I was wondering if there's a way to re-write the following oracle SQL script to get a better processing time. This current version is very slow and wouldn't work the larger dataset that I'm working with.
I'm trying to assign a number to each customer based on how many years they have been with the business. And I need it to return the each customer with their start year and then count up to the present. I've tried to explain it below.
For a customer that has been with the business for 5 years I want the script to return the following
Customer code | Year Number | Number of years |
---|---|---|
CUST1 | 2018 | 0 |
CUST1 | 2019 | 1 |
CUST1 | 2020 | 2 |
CUST1 | 2021 | 3 |
CUST1 | 2022 | 4 |
CUST1 | 2023 | 5 |
I'm trying to use CONNECT BY and LEVEL for this but it's taking too long.
YEARS AS
(
SELECT CUSTOMER_CODE, (MIN_YR+LEVEL-1) AS YR_NUM, ((MIN_YR+LEVEL-1) - MIN_YR) AS YRS
FROM
(
SELECT CUSTOMER_CODE, EXTRACT (YEAR FROM MIN_DT) MIN_YR , '2023' AS CUR_YR
FROM
(
SELECT REV.CUSTOMER_CODE, MIN(REV.ORDER_DATE) AS MIN_DT
FROM REVENUE_TABLE REV
JOIN CUSTOMER_DETAILS ACC ON REV.CUSTOMER_CODE = ACC.CUSTOMER_CODE
GROUP BY REV.CUSTOMER_CODE
)
)
CONNECT BY LEVEL <= CUR_YR-MIN_YR
)
SELECT * FROM YEARS
I've used CONNECT BY and LEVEL clauses to generate a number for each customer which would represent the number of years with the business. The script is working but it would take too long for it to be useable. I let the script run for around 4 hours but it didn't finish running.
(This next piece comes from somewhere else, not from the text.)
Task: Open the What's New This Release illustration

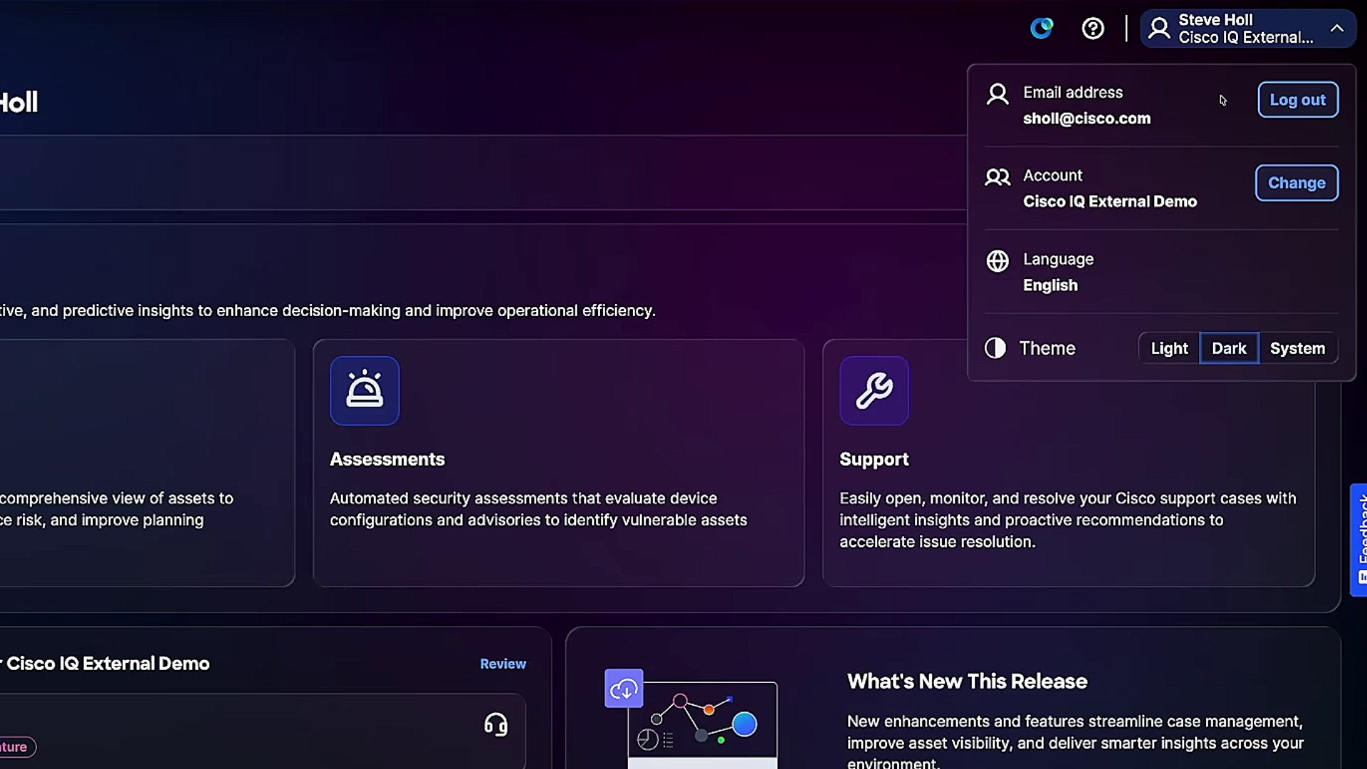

The data volume is too high for this to complete.
Starting with the innermost query, there is probably no use including the customer_details table - you are not using anything in it. Its only possible use is to filter out revenue elements that are not in your customer_details table, but I really doubt you are trying to do that.
A more succinct approach would be to use a recursive CTE that starts with the earliest date for each customer, then rolls it forward by a year each time until it equals the current year.
With Recursive Years AS (
SELECT REV.CUSTOMER_CODE, Year(MIN(REV.ORDER_DATE)) AS Year_Number
FROM REVENUE_TABLE REV
GROUP BY REV.CUSTOMER_CODE
UNION ALL
Select CUSTOMER_CODE, Year_Number+1
From Years
Where Year_Number < Year(Current_Date)
)
Select * from Years
Now you can join the rest of your tables to that result or do whatever else you need with it.